La conversione di una industria a una nuova attività non è certamente cosa impossibile, ma per essere realizzata richiede sia consistenti spese “a fondo perduto” che la protezione del prodotto, cioè in sostanza quell’azione di sostegno pubblico rifiutata appunto dai fautori della libera concorrenza.
10. Il problema della concorrenza e del libero scambio fra sistemi produttivi fra di lor molto diversi per livelli salariali, protezione sociale e fiscalità è diventato da qualche tempo di grande importanza.
Osserviamo che in questo caso sono da considerare le caratteristiche specifiche dei diversi sistemi economici, ben più che l’efficienza delle industri produttrici, come invece è nella concorrenza all’interno di uno stesso paese.
Consideriamo infatti l’enorme differenza dei costi, fra prodotti simili fabbricati per esempio in Italia oppure in un paese dell’Asia sud-orientale o dell’Europa orientale. Il molto minore costo del prodotto esterno non è dovuto affatto a una migliore efficienza produttiva, che generalmente anzi non esiste. Invece è dovuto quasi del tutto ai rapporti di scambio fra le diverse monete, che alterano enormemente i costi salariali rispetto a quelli europei, anche in rapporto 1 a 10 o più. A questo si aggiungono importanti diversità nelle condizioni di fiscalità e protezione sociale.
11. L’effetto sull’economia dei paesi industriali avanzati dovuto a questo tipo di concorrenza internazionale può essere molto vario. Infatti alcuni paesi dotati di consistente produzione d’alta tecnologia possono sopportare senza inconvenienti, ed anzi talvolta trarre vantaggio dall’entrata nel mercato internazionale dei prodotti di basso costo, tipicamente beni di consumo a basso contenuto tecnologico.

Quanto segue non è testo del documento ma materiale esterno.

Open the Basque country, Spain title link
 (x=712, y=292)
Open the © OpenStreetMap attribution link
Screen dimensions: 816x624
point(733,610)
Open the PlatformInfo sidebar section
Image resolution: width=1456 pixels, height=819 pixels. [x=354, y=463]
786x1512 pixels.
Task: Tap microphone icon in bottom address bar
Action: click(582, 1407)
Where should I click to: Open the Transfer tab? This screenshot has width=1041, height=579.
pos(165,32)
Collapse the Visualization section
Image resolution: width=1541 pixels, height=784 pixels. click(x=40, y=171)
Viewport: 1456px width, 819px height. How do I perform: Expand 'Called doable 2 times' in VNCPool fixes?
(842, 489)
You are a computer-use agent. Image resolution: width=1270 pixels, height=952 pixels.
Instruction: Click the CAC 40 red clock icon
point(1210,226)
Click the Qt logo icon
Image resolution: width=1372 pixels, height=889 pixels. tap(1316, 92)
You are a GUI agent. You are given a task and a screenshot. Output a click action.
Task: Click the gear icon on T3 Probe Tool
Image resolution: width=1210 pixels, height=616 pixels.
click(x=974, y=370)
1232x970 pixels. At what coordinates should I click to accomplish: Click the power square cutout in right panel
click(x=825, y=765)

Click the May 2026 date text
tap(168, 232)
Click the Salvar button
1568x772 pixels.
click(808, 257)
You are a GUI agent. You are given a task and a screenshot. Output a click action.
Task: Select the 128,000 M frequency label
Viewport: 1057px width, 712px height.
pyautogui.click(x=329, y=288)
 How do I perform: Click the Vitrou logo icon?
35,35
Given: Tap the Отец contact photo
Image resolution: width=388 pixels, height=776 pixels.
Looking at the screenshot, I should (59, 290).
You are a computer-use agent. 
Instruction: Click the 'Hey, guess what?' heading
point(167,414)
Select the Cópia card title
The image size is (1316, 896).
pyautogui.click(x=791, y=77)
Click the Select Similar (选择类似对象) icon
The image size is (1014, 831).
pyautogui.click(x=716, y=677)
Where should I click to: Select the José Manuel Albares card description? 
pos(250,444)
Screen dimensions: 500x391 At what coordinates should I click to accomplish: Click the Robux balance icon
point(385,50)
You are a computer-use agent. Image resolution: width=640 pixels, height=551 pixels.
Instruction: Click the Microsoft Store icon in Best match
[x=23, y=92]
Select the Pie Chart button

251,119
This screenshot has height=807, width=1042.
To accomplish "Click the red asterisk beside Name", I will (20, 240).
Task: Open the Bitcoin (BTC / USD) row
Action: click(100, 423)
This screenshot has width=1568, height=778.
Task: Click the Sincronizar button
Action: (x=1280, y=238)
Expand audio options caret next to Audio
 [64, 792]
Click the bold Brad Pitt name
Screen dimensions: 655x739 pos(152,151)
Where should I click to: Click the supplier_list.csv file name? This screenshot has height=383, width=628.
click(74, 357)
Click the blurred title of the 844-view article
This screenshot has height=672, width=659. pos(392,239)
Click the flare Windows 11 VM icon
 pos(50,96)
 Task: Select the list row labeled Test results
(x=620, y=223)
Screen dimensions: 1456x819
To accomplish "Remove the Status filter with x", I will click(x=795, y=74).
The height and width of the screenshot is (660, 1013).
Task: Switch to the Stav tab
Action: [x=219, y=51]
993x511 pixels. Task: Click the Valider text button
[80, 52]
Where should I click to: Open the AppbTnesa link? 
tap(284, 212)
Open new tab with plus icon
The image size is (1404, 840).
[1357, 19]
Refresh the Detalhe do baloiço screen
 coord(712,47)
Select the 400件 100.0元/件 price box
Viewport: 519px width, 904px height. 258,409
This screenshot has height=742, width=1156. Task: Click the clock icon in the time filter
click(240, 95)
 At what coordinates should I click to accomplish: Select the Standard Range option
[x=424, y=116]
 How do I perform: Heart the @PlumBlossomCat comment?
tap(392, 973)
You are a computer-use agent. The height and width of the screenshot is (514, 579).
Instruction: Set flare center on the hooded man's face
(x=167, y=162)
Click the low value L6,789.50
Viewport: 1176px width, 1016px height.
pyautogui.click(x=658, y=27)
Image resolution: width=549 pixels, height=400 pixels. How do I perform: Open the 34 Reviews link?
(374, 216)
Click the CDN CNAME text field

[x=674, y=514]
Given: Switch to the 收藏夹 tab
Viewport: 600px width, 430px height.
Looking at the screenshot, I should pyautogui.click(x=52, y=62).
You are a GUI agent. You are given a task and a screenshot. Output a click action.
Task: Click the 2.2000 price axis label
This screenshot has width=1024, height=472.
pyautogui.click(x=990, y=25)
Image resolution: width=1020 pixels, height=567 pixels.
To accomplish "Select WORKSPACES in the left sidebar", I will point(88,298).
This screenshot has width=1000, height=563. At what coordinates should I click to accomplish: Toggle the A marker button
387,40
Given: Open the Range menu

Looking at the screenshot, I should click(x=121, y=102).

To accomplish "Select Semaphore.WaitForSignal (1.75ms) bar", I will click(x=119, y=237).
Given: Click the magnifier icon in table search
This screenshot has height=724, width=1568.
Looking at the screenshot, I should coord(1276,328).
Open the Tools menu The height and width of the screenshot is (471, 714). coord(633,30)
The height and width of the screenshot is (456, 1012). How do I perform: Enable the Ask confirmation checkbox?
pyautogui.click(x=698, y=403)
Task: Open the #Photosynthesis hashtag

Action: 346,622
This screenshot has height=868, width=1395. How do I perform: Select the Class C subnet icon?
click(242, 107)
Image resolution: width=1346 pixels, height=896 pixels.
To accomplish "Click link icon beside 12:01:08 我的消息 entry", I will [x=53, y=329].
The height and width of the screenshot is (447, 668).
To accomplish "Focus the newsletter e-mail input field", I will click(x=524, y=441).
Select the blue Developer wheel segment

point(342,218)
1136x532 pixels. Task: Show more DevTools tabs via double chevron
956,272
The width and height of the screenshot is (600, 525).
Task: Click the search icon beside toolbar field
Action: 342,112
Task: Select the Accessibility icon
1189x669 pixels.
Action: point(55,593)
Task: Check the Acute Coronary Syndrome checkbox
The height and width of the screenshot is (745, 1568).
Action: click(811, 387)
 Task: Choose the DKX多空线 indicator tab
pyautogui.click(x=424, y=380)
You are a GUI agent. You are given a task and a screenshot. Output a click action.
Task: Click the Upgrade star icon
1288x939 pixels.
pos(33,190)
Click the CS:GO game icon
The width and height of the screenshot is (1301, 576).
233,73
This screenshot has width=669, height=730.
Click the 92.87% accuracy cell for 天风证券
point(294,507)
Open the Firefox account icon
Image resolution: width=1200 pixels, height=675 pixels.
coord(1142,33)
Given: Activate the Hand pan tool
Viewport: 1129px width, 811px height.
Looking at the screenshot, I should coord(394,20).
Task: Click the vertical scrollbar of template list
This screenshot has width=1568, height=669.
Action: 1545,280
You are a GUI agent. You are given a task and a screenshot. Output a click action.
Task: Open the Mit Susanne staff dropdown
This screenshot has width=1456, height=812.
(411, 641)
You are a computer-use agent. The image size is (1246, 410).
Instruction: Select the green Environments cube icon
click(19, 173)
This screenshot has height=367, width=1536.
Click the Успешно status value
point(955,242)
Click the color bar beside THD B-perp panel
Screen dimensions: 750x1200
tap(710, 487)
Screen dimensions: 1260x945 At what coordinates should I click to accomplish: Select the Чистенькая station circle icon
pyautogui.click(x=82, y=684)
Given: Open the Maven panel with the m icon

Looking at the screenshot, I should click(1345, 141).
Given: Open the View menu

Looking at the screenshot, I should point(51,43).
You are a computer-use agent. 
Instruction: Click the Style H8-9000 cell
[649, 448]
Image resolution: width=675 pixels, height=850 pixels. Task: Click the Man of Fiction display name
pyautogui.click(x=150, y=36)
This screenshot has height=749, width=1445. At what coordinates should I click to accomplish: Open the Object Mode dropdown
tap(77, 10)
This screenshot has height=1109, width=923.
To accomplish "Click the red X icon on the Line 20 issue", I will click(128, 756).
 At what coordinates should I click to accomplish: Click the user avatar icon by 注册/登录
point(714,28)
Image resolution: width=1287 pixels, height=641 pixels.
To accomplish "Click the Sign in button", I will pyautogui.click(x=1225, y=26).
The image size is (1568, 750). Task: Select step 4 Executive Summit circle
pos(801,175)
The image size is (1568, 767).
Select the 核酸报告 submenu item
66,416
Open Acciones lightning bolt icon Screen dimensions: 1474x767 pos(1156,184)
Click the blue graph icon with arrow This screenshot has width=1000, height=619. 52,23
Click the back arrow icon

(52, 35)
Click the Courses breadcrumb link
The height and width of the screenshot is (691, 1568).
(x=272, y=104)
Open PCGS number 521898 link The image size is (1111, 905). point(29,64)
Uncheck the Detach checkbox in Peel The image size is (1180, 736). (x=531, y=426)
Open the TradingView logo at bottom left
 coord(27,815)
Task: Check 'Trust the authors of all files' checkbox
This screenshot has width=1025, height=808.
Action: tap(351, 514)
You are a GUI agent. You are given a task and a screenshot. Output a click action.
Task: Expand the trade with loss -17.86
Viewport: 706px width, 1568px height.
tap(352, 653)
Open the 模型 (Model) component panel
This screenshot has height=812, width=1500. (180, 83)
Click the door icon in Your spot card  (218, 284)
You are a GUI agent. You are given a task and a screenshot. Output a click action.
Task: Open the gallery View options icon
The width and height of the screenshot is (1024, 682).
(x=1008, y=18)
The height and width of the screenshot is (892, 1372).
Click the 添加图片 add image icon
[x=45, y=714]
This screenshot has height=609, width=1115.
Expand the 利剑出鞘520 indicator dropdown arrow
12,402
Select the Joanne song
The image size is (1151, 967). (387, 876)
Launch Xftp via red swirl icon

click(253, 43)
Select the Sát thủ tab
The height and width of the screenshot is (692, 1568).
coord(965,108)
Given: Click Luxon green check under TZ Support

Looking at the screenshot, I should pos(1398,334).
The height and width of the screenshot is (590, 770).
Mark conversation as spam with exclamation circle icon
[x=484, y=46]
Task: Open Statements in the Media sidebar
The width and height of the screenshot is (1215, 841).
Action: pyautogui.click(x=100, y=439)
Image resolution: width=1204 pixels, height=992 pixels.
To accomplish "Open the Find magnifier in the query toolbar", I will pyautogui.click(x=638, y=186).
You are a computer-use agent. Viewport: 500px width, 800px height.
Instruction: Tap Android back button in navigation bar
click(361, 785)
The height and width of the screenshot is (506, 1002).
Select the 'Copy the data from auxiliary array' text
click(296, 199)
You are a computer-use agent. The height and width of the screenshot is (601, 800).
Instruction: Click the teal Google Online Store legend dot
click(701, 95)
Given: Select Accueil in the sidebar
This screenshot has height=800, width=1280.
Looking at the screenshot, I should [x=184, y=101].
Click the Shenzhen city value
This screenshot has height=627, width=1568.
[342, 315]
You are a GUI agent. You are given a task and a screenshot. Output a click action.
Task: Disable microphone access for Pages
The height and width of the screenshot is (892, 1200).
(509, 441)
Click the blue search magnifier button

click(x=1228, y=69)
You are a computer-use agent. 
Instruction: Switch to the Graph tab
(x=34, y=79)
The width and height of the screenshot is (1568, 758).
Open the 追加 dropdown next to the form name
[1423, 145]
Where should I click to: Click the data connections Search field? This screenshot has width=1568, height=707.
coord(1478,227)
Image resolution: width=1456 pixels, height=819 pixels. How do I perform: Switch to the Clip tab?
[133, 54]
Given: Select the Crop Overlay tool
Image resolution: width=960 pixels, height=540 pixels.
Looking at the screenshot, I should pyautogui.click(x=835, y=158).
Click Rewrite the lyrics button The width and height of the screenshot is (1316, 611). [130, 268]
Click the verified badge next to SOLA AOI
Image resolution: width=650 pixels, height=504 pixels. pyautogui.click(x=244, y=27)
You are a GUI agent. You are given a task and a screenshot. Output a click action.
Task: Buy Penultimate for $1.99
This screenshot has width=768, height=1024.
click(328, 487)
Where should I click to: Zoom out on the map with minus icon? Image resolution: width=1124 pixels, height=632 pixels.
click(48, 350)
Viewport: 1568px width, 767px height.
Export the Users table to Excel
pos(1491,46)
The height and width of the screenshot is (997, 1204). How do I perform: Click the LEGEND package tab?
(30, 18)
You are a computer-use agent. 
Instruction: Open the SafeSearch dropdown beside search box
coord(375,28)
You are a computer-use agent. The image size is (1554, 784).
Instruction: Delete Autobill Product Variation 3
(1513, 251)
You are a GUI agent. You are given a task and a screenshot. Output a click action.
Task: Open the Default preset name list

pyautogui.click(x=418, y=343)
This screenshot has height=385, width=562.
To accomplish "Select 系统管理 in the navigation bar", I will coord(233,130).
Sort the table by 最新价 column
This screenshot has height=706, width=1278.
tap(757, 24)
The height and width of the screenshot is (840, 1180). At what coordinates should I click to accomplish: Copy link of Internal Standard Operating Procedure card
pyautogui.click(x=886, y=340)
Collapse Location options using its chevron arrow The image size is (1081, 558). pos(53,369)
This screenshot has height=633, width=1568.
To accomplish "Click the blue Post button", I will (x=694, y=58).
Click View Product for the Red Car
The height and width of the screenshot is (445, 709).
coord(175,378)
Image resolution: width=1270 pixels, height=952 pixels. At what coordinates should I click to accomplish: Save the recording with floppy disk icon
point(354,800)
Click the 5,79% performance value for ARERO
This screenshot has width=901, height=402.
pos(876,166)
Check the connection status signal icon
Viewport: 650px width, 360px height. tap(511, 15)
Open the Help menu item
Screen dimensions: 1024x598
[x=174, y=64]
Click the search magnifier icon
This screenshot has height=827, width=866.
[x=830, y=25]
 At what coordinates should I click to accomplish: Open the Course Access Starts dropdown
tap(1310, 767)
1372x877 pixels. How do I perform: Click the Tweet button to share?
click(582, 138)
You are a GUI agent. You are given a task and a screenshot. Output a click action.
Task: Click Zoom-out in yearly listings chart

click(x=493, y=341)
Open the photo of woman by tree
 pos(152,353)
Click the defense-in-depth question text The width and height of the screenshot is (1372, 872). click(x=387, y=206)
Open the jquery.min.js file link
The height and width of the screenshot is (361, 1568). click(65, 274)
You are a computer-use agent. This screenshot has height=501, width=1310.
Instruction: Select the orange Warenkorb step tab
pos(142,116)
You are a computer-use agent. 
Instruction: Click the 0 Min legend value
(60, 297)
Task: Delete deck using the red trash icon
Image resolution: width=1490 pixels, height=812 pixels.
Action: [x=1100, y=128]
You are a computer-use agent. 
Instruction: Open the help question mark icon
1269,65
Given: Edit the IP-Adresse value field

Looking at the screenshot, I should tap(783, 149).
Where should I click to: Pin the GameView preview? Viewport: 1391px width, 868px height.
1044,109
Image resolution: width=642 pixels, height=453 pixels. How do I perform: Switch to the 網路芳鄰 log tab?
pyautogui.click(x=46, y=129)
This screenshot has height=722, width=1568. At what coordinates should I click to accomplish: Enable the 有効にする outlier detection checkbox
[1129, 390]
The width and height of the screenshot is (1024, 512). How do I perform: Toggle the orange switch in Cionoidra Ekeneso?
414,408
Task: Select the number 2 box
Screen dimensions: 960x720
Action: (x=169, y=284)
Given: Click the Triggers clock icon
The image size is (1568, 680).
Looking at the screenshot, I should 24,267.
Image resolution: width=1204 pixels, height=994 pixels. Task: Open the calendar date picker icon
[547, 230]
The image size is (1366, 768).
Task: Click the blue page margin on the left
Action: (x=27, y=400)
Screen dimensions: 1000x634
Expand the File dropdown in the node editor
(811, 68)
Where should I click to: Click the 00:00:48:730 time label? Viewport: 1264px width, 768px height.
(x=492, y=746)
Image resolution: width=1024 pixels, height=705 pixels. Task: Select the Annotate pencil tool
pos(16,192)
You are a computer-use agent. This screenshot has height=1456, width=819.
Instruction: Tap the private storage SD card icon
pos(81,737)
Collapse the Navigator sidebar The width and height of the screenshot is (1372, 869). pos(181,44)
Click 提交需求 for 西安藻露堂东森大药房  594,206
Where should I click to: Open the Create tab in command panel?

Ben diverso è il caso dei paesi privi di un forte settore d’industrie ad alta tecnologia, in quanto tali al riparo della concorrenza proveniente dai paesi con bassi costi salariali. Questo è il caso dell’Italia, dove la massima parte della produzione industriale riguarda prodotti con medio o basso contenuto tecnologico, e pertanto esposti e sensibili a tale concorrenza.
12. Di fronte a questo problema, le proposte dei governanti, banchieri diversi ed industriali, sono state le più primitive e le meno ragionevoli: bassi salari, così detta flessibilità e tagli alla protezione sociale. Dovrebbe essere evidente a tutti, che riduzioni nei costi salariali e previdenziali dell’ordine del 5 % o del 20 % non servono a nulla, quando gli stessi prodotti sono fabbricati altrove con costi salariali infimi, oltre ad altri vantaggi. Invece queste primitive proposte, profondamente sbagliate, se applicate possono avere un effetto molto dannoso sul nostro sistema economico contribuendo efficacemente all’impoverimento generale dell’Italia. Osserviamo che i bassi salari e l’eliminazione di una protezione sociale decente sono raccomandate al nostro Paese anche dagli organismi internazionali, quali Commissione europea, FMI e simili, oltre che dai più autorevoli “esperti”. Seguendo questi autorevoli raccomandazioni e consigli, l’Italia potrà in breve tempo assumere la funzione di serbatoio di lavoro mediamente qualificato a basso costo nel quadro dell’Unione Europea.
13. Una prospettiva di questo genere, che comporta una prevedibile riduzione dell’attuale livello di vita (peraltro, già peggiorato rispetto a quello di un decennio fa) richiederebbe una efficace azione per contrastarla, che peraltro finora appare lontanissima dai pensieri dei governanti, industriali, etc.